Amidst slowdown blues and suspended production at its plants due to weak demand, workers’ union at the company’s Ennore plant (the mother plant set up in 1960s) went on a day’s sit-in-dharna on Friday, protesting against the management’s refusal to meet the union’s demand on bonus issue. However, the plant’s production has not been hit, said sources in the know.
The union is also agitated over the company’s uncalled for holiday on Saturday without any discussion with the union officials.
In its notice at the factory site, Ashok Leyland said that in continuation to our notice dated August 10, wherein employees were informed about the continuing sluggishness and contraction in the commercial vehicle market and the need to continue the corrective actions to safeguard the interest of the company, it has been decided to declare August 17 and 19 (Saturday & Monday) as non-working days and 6th day non-working day, respectively.

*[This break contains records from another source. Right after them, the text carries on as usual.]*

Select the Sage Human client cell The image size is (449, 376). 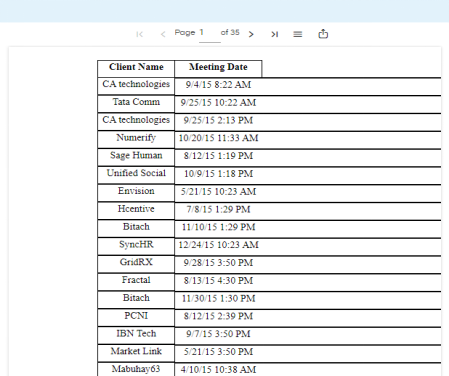click(x=136, y=157)
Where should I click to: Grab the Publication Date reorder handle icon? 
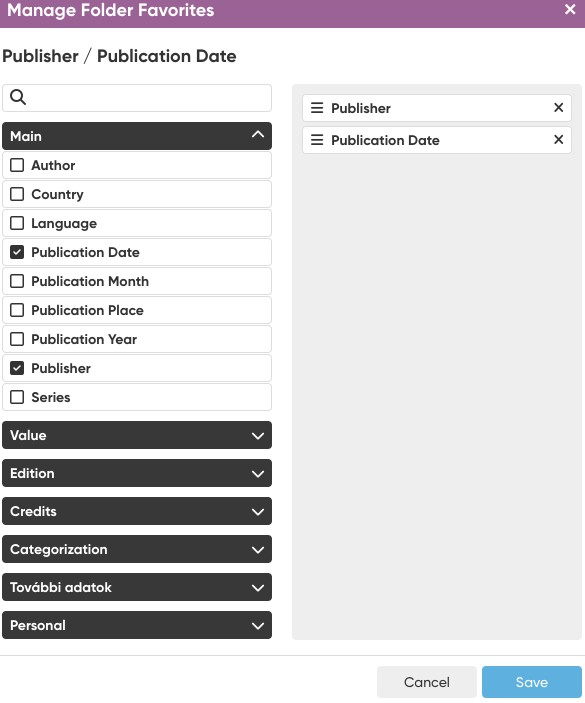pyautogui.click(x=317, y=140)
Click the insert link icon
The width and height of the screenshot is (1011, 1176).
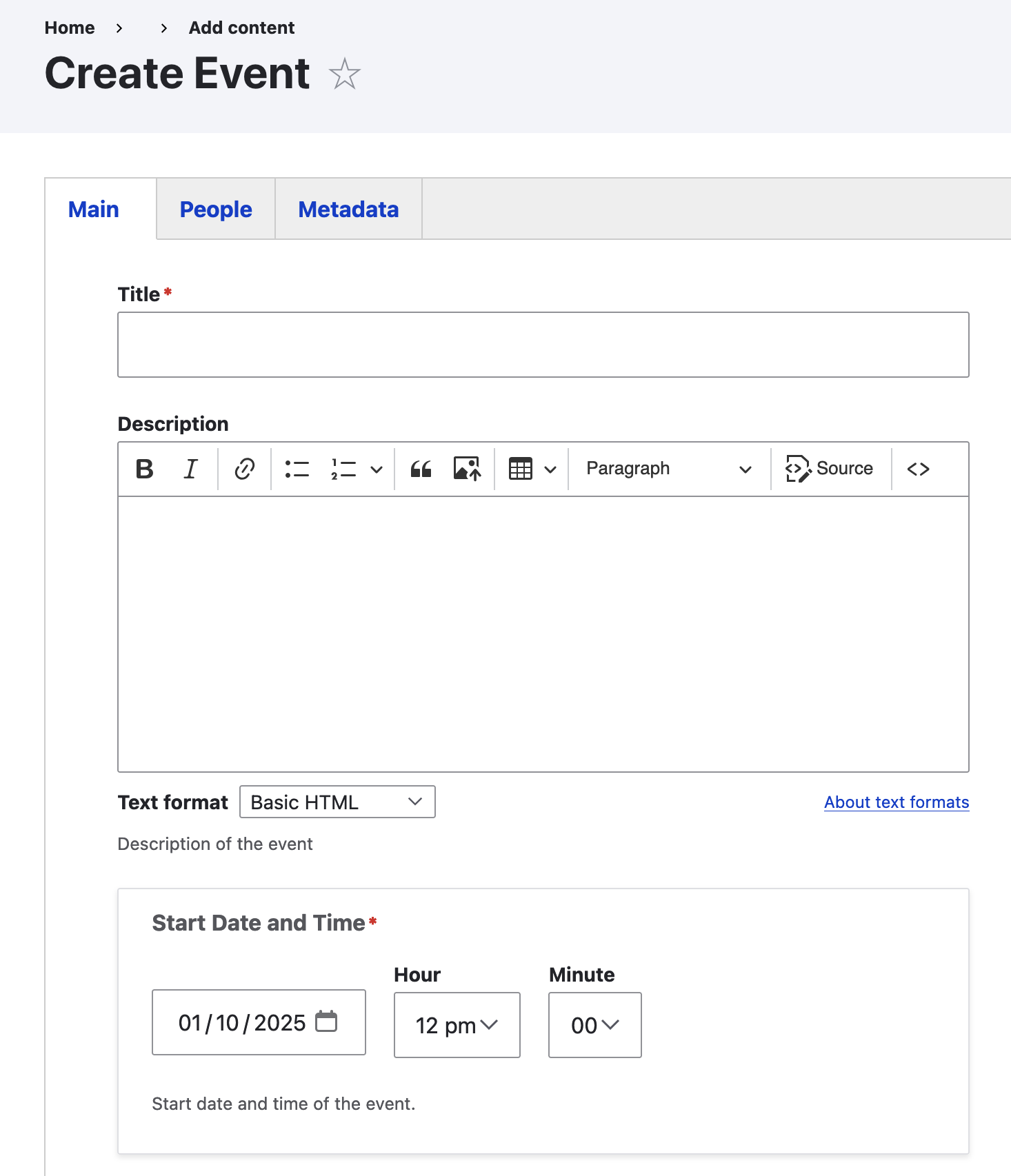[244, 469]
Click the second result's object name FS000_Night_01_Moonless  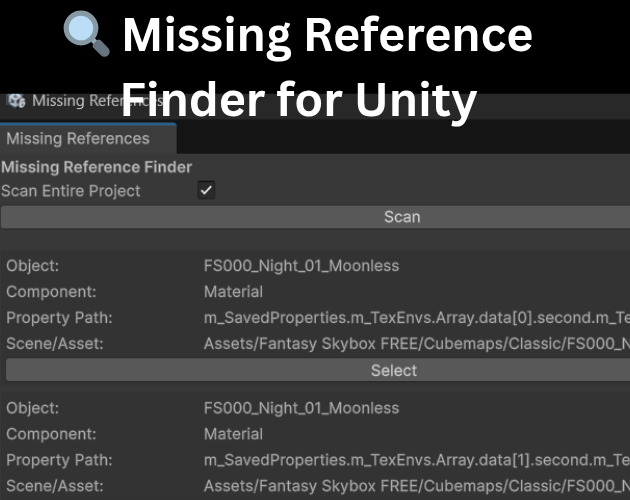pos(301,408)
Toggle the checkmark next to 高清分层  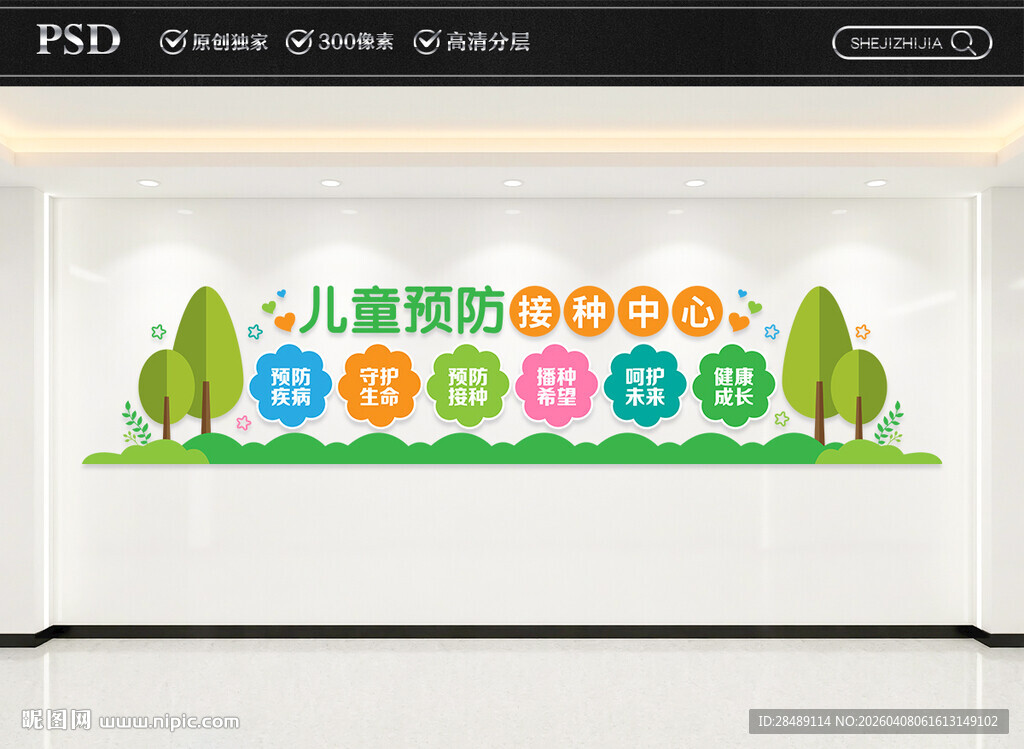click(x=428, y=42)
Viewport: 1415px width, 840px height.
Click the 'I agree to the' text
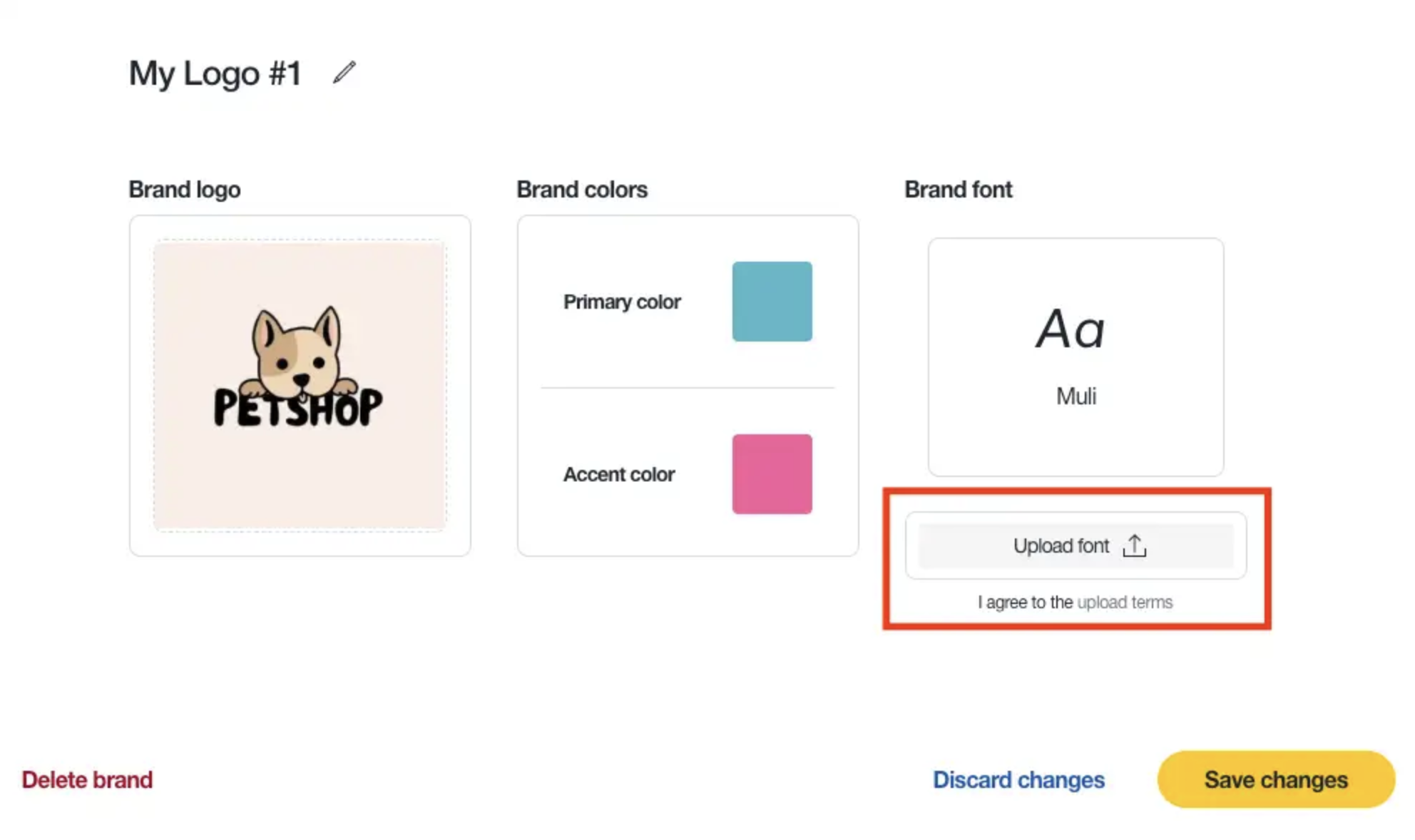tap(1025, 603)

The company’s notice further said that wages as applicable will be paid for the non-working day on August 17 in the month of August payroll and recovery/mode of recovery will be decided after discussion with the union. For the non-working 6th day on August 19, employees will be paid sixth day compensation (SDC) in August 2019, the notice added.
When contacted, a senior union official in the Ashok Leyland Employees Union (ALEU) confirmed the developments. The issue on Friday’s sit-in-dharna is with regard to bonus issue particularly. The management has firmly denied our demand for a 7% bonus to be given for the ensuing festive season. The management is adamant on sticking to 5% only.
“We know the slowdown in the sector currently, but the company had made a profit of Rs 1,983 crore last financial year and hence it is liable to pay bonus from that profits. Despite our request for 10% over the last three years, the company gave us around 5% only. Since they have made a huge profit last fiscal, we have brought demand from 10% to 7% now, but the company’s management refused to our demand and is adamant on its stand,” the union official said.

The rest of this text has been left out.